Sydney airport workers travel to Canberra to demand Jobkeeper

Aircraft cleaners, caterers, security guards, baggage handlers and ramp workers from Sydney airport will travel to Canberra early tomorrow to demand Jobkeeper Payment as the Federal Parliament sits.

The workers will represent thousands of aviation workers across Australia from companies such as Dnata who have been shut out of Jobkeeper because of a last minute change to the scheme by the Federal government.

A motion will go before the Senate to reverse the change and workers are hopeful it will pass, with the support of the Labor Party, Green Party and several cross-bench Senators. The TWU has written to the Prime Minister, the Treasurer, the Transport Minister and all the cross-bench Senators asking them to meet the workers on the front lawn of Parliament House.

TWU NSW Branch Secretary Richard Olsen said workers were making the trip so the Federal Government and Federal politicians could hear first hand the effect of being shut out of Jobkeeper.

“Aviation workers are suffering, they have used up their leave and savings and they are at rock bottom. Many have had no income for over two months and this is causing stress and anxiety for their families. All they are asking for is to be treated like all other workers in Australia who work hard and pay their taxes,” he said.

Workers found out just last month that they were shut out of Jobkeeper, because of changes which preclude Australian workers in companies owned by foreign governments from accessing the payment.

The TWU has called for ‘aviation keeper’ for all aviation workers to be extended beyond September to give workers and companies assurances while planes effectively remained grounded.

“As an island nation, aviation is the lifeblood of our economy. But it won’t be able to provide the kickstart the economy needs unless thousands of workers are ready to return to work when restrictions are lifted. We are calling on the Government to implement an ‘aviation keeper’ payment to ensure workers can remain with their companies while the crisis continues,” Mr Olsen added.

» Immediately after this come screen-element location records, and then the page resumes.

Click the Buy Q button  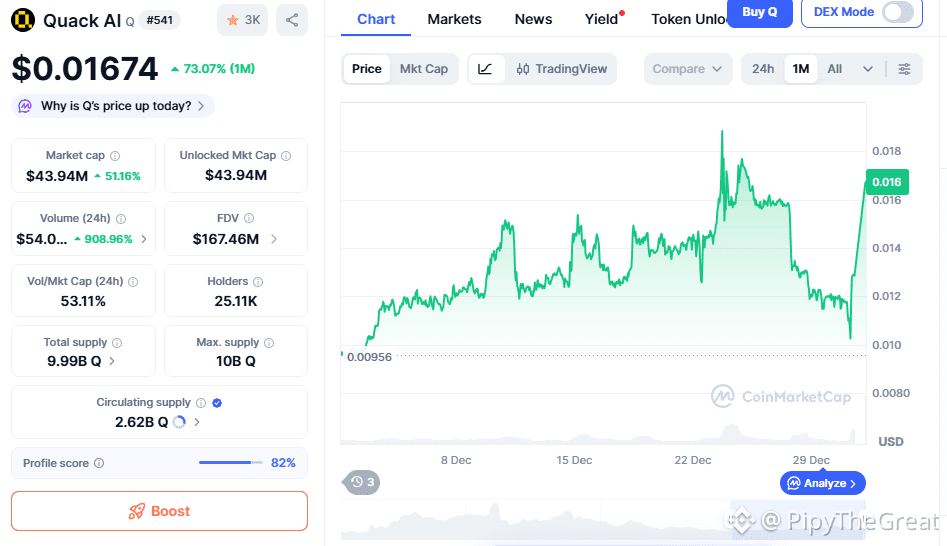click(760, 13)
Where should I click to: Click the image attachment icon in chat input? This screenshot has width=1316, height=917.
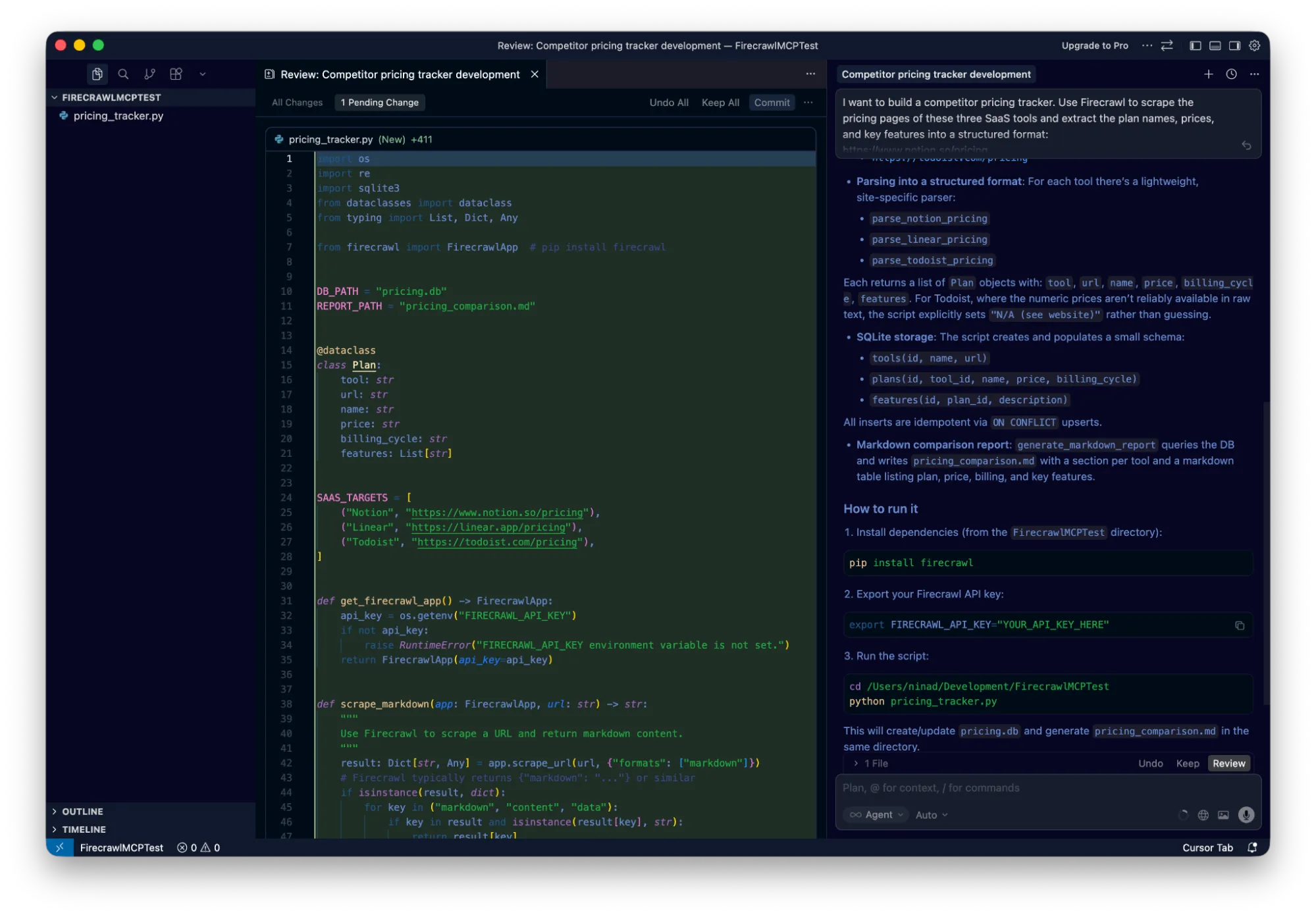[1223, 815]
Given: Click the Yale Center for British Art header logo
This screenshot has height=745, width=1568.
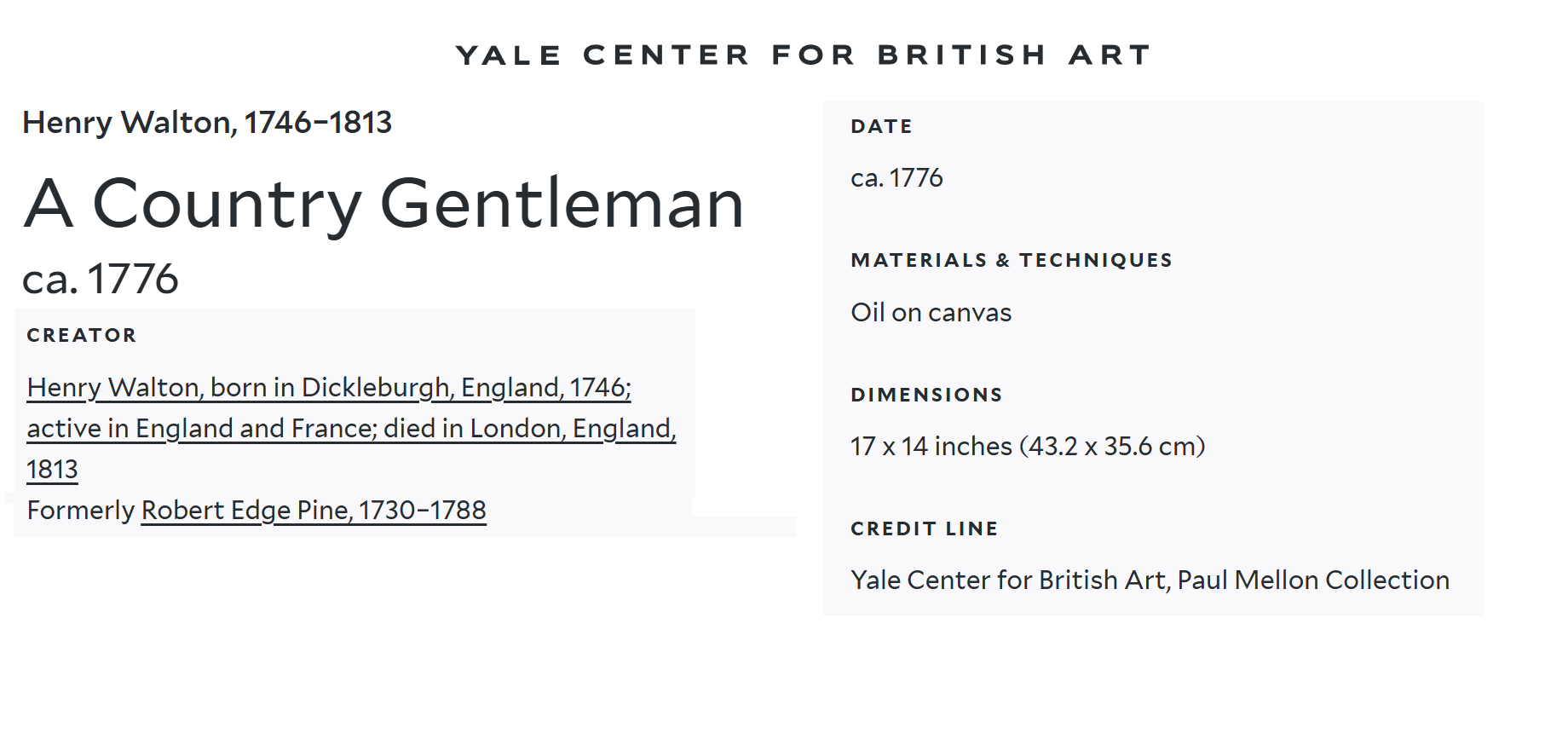Looking at the screenshot, I should click(803, 55).
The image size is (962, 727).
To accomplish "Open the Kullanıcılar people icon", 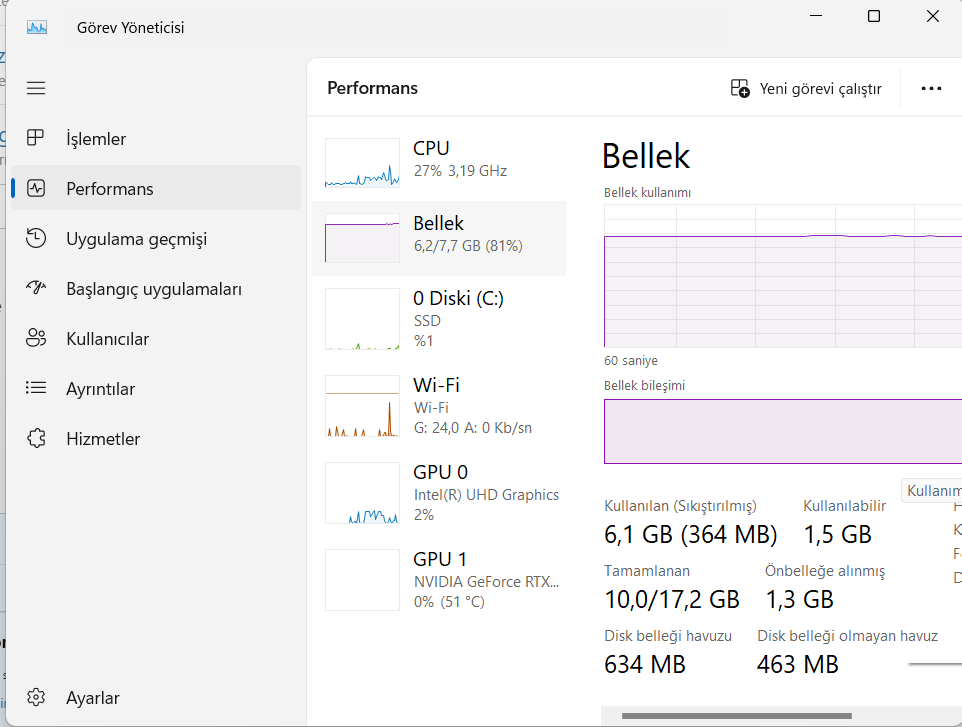I will tap(36, 339).
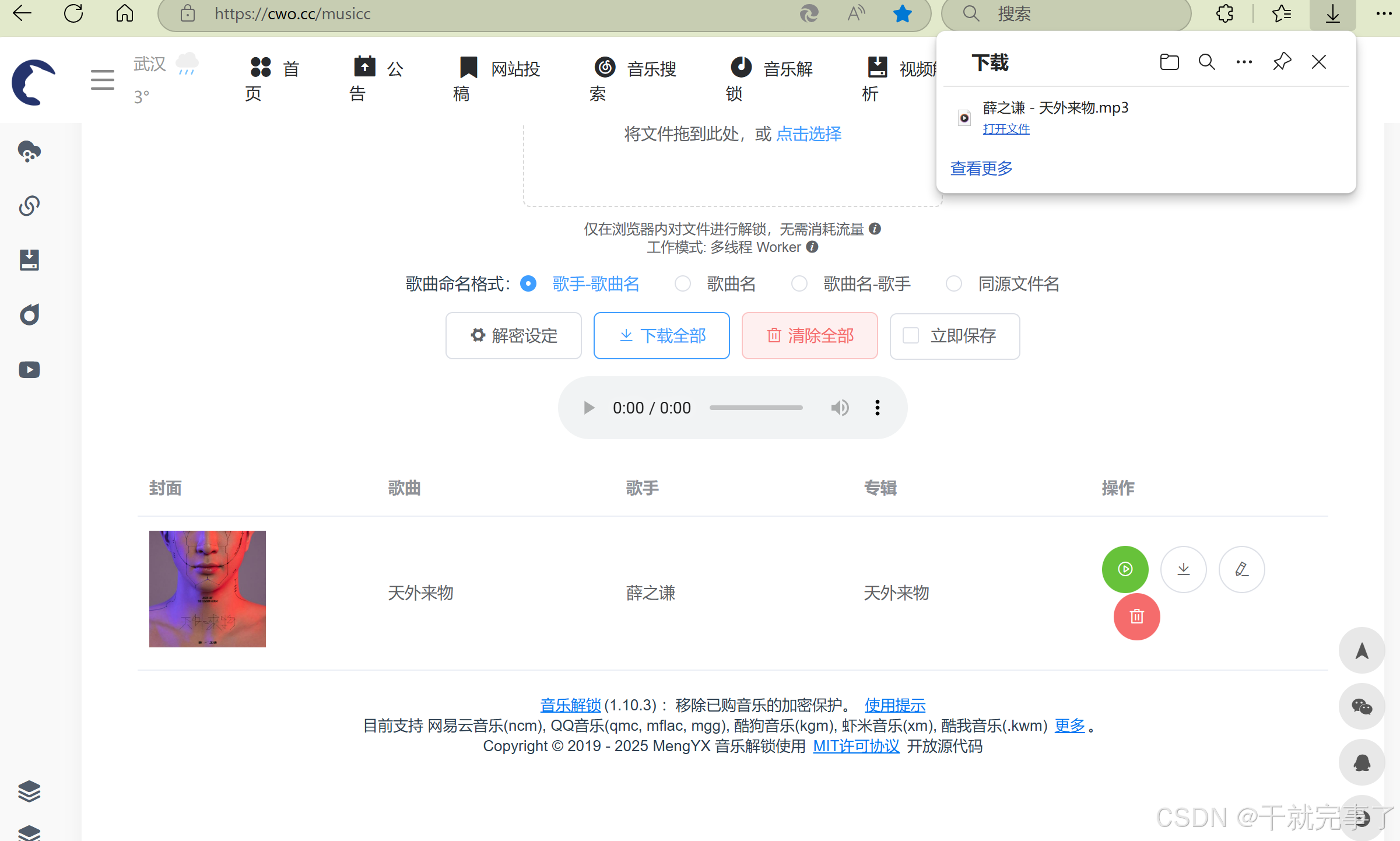Enable the 立即保存 checkbox
The width and height of the screenshot is (1400, 841).
point(910,335)
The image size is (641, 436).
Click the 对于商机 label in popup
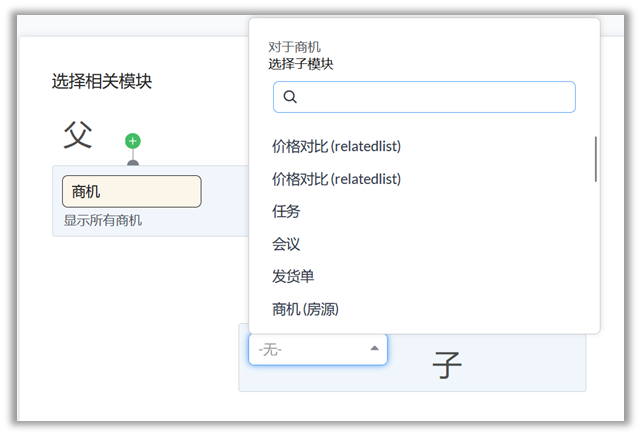point(294,47)
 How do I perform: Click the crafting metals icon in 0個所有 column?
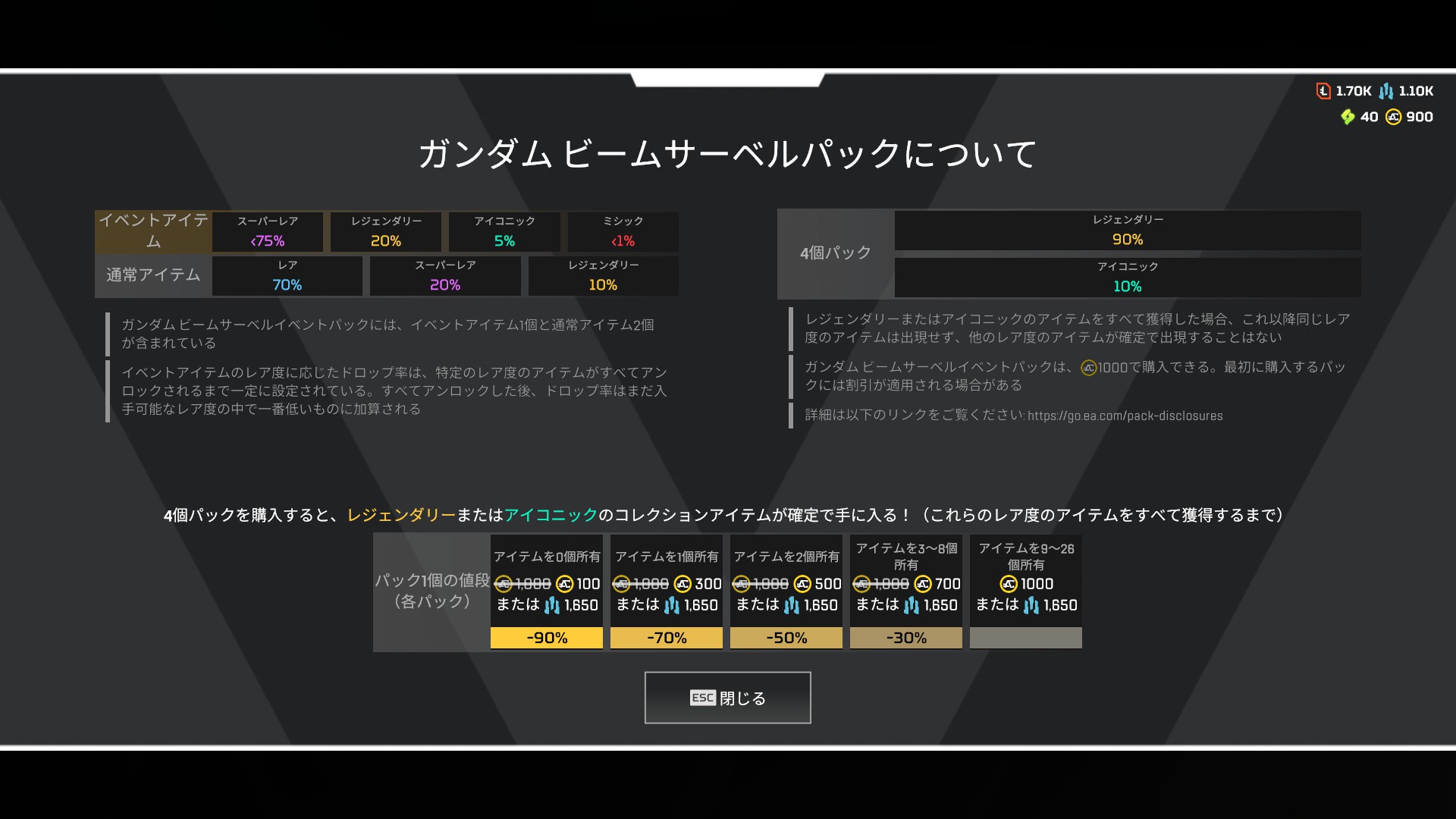click(x=552, y=605)
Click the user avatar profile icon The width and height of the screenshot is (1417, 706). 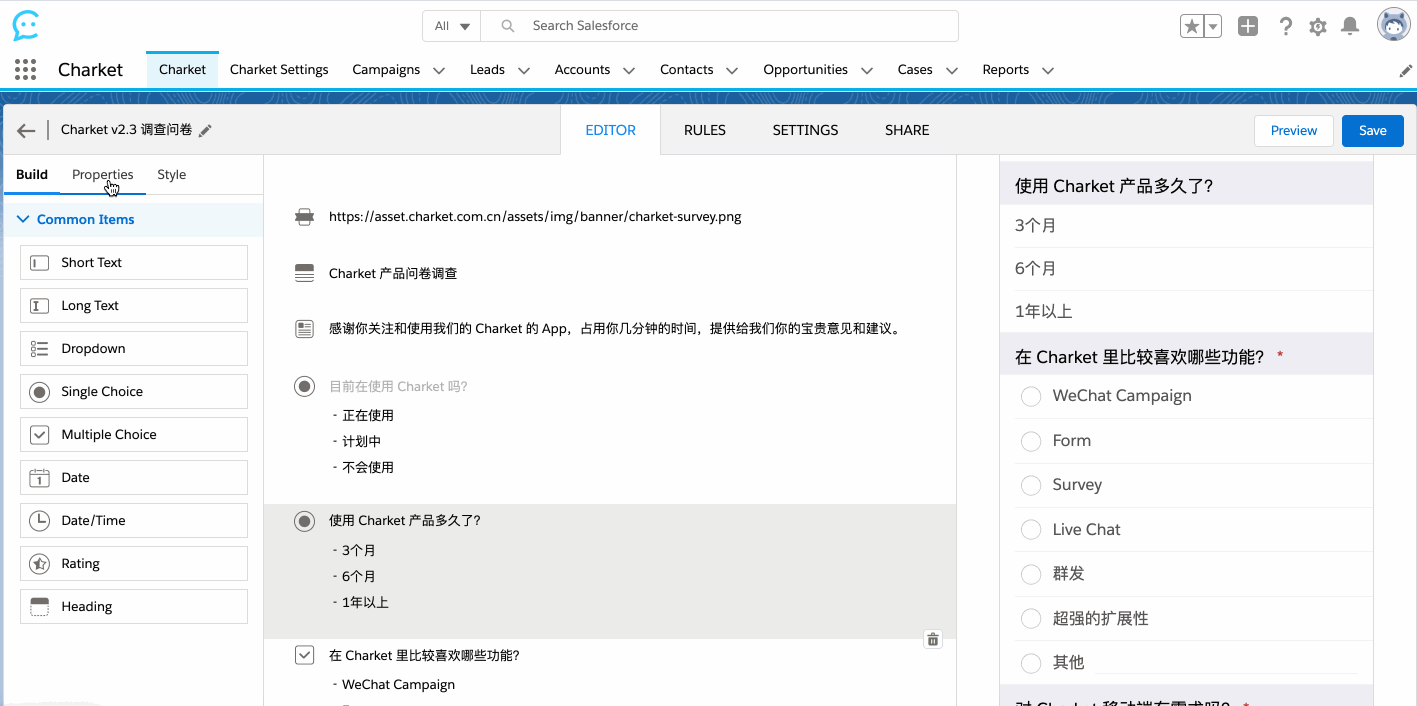point(1393,26)
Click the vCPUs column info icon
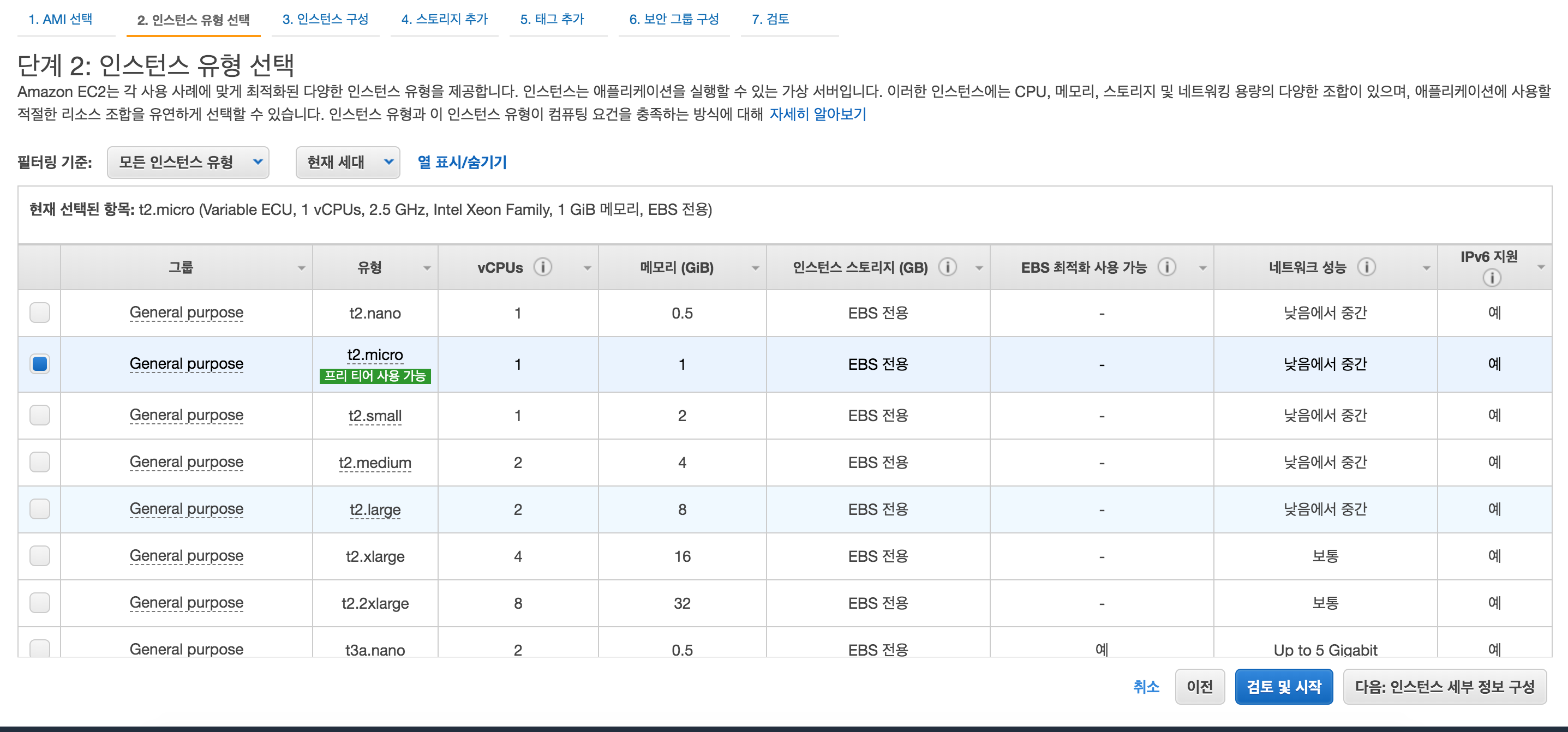This screenshot has height=732, width=1568. [542, 267]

A survey shows 70% of aviation workers have been stood down from their jobs with almost 40% stating they have no income. Over 1,000 cabin crew, airline caterers, cleaners, baggage handlers, ramp workers, security officials, refuellers and drivers responded to the survey with almost 30% stating they have had to access their superannuation to get by. Almost half of respondents are worried they won’t be able to support their families throughout the crisis while 20% say they are worried they will lose their house.

Aviation workers have endorsed a national plan they want the Government to implement which would see it take a greater role in regulating the industry, including: equity stakes for struggling businesses; ensuring workers are paid the same rate for the same work; making safety a number one priority; ensuring all airport workers stood down have access to Jobkeeper; and capping CEO pay.